Religion Prof: The Blog of James F. McGrath
The Blog of Dr. James F. McGrath, Clarence L. Goodwin Chair in New Testament Language and Literature at Butler University, Indianapolis
speaking of characters…. even the ship is a sort of character as “she…expected to break up” 1:4
Alternate interpretation, “save the cattle for beef”…God may support Saint Thomas Christians in India. God may have Hindu leanings. On the circumcised fish, even I don’t have a comment on that. However, I didn’t hear any students laughing. They are either too far from the microphone, or they are asleep. You need to say “ba… ba.. ba…Boom”. Otherwise the students may not think it is a joke.
I recorded it in my office, since when I cover this in class, I leave time for discussion etc. And so I didn’t have an audience. Perhaps I need a laugh track?
So you recorded this for the Internet?
Basically, and at least in part because I am experimenting with moving lecture materials outside the classroom even for students on campus, to dedicate the time in the classroom to other things.
Here’s hoping you continue the experiment. Some of the material was familiar to me from a different presentation — I may have mentioned Ann Herbert’s version before — but the treatment of the ironies was eye-opening. Not least, the only Israelite being the only one who is not obedient to God.
Dorothy L. Sayers, a person who had some problems about Jewish faith and Jewish people, remarked that Jonah was a particularly Jewish sort of story. This was clearly meant as a favorable comment, or at least not unfavorable at all; but I never really understood what she meant. Now I think I get it, in terms of the dead-serious monotheism in which people nonetheless talk back to God and (later) can even outvote him 3-2.
And so much better than Job, in that God really wins the argument, and there’s no happy ending clumsily tacked on. Jonah is surely one of the newest stories in Bible Volume I; if Job is the oldest, which I once heard, it’s almost as if someone had decided to do a prophetic story and get it right.
One nit: “more than 120,000 people who don’t know their right hand from their left” need not be a reference to children; that inference is based on literal reading of what could as easily be a figure of speech akin to “let not the right hand know what the left hand doeth.” Also note that while I’m having trouble finding a reliable estimate of the population of Nineveh at the time, the consensus appears to be that 120,000 is about right for the total population of the city itself–people who insist on interpreting this passage to be a reference to children, also attempt to bump the population up to around 600,000, by incorporating the entire “metropolitan area” including neighboring towns and villages.

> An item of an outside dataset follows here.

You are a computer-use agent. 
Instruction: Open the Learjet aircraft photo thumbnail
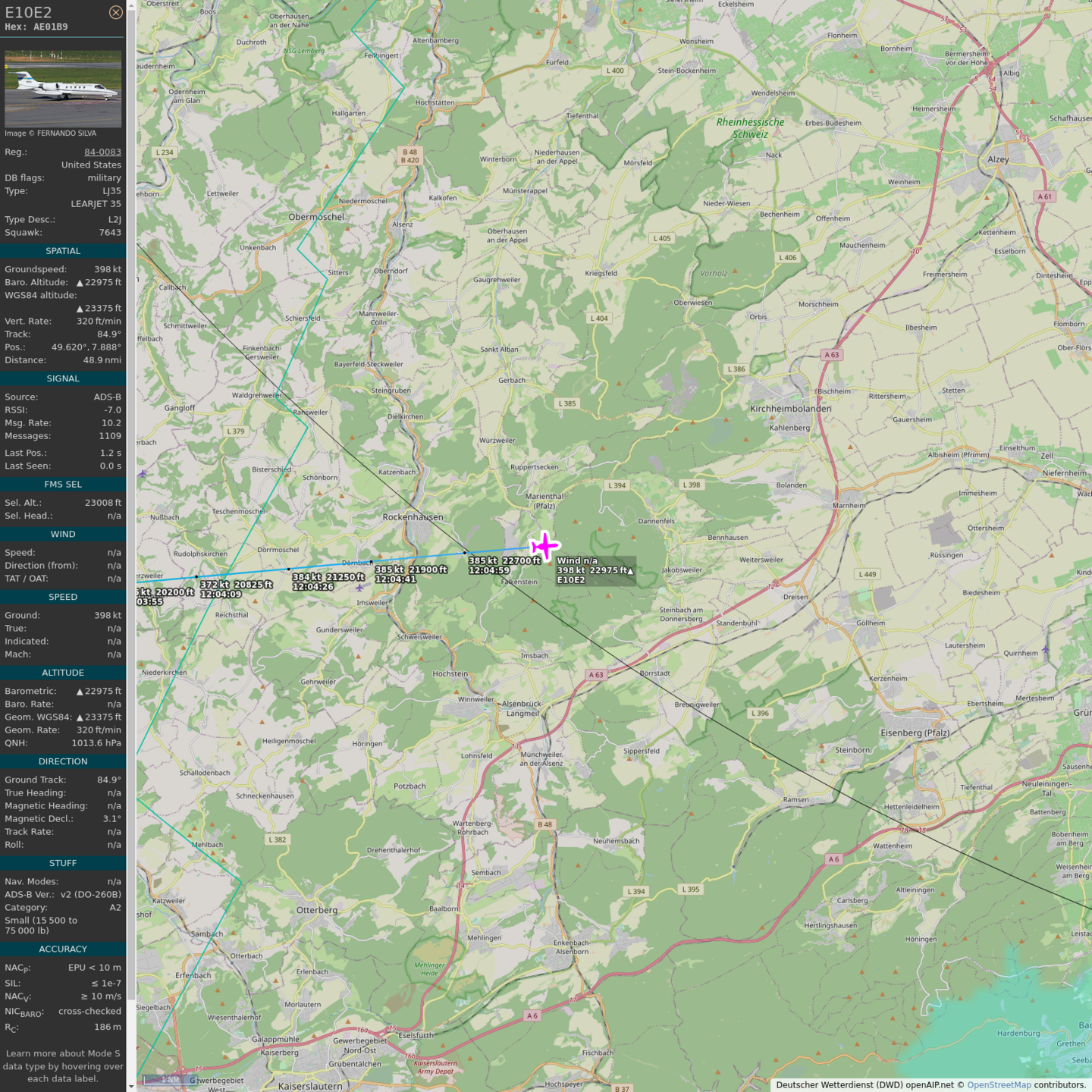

It seems more in keeping with the overall irony of the book that God is saying that the people of Nineveh deserve a little mercy because, lacking any relationship with God, they don’t know any better–in contrast with Jonah, who speaks to God directly, knew EXACTLY what he was doing, and willfully disobeyed anyway, yet received mercy. If a willfully disobedient Jonah receives mercy, then so much more would a city full of people who, while wicked, were acting in ignorance of Yahweh, and readily showed repentance at even a cryptic warning like Jonah’s.
Great points! There’s certainly debate about the reference of those 120,000, and it would have been useful for me to mention alternative possibilities.